Jurnal Penelitian Sains Teknologi
Vol. 2, No. 2, September 2026

An AI-Driven Policy Intelligence Framework for Transforming National Data into Evidence-Based Public Policy

Deva Yohand Pangestu (Faculty of Communication and Informatics, Universitas Muhammadiyah Surakarta)
Laizza Natta Fatdaja (Faculty of Communication and Informatics, Universitas Muhammadiyah Surakarta)
Hery Siswanto (Faculty of Science and Technology, Universitas Muhammadiyah PKU Surakarta)
Dzikrina Aqsha Mahardika (Faculty of Law, Social, and Political Sciences, Universitas Muhammadiyah Karaganyar)



Article Info

Publish Date
18 Apr 2026

Abstract

The increasing complexity of national development requires public policies that are adaptive, data-driven, and evidence-based.

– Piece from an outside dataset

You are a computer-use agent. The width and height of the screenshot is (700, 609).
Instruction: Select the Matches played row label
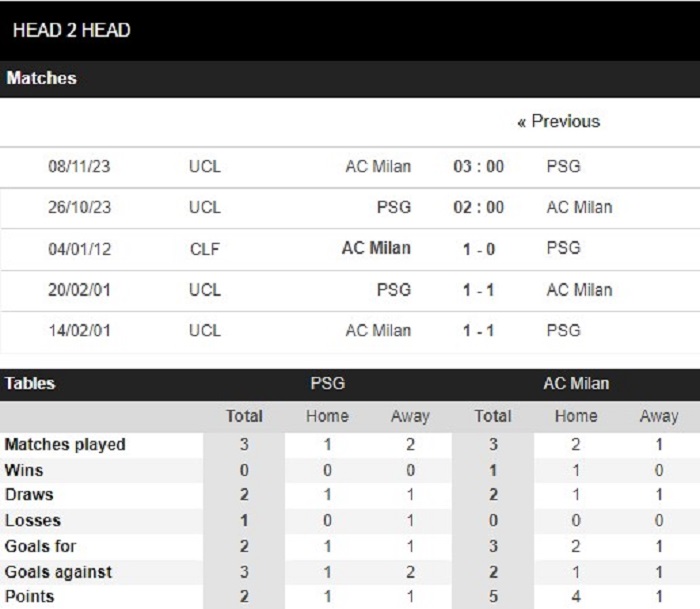point(65,445)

However, many governments, particularly in developing countries, still face significant challenges in utilizing national data effectively due to data fragmentation, limited analytical capabilities of information systems, and the underutilization of Artificial Intelligence (AI). These limitations hinder the formulation of accurate and proactive public policies. This study aims to propose a conceptual framework that integrates national data, Information Systems, and AI to support intelligent policymaking. This research adopts a Design Science Research (DSR) approach to develop an artifact in the form of the National AI-Driven Policy Intelligence Framework (NAPIF). The framework is designed using a layered architecture consisting of data, processing, and output layers, supported by AI capabilities such as pattern recognition, predictive analytics, and policy recommendation generation. The proposed model transforms fragmented data into actionable insights through an integrated system that supports decision-making processes. The results indicate that the proposed framework enhances data integration, improves analytical capabilities, and enables predictive and adaptive policymaking. Compared to conventional systems, the framework provides more comprehensive decision support and supports continuous policy improvement through a feedback-driven mechanism. The study contributes theoretically by integrating the domains of Information Systems, AI, and public policy into a unified framework, and practically by offering a strategic approach for governments to implement data-driven governance aligned with long-term development goals. This study is limited by its conceptual nature; therefore, future research is recommended to validate the framework through empirical implementation and real-world case studies.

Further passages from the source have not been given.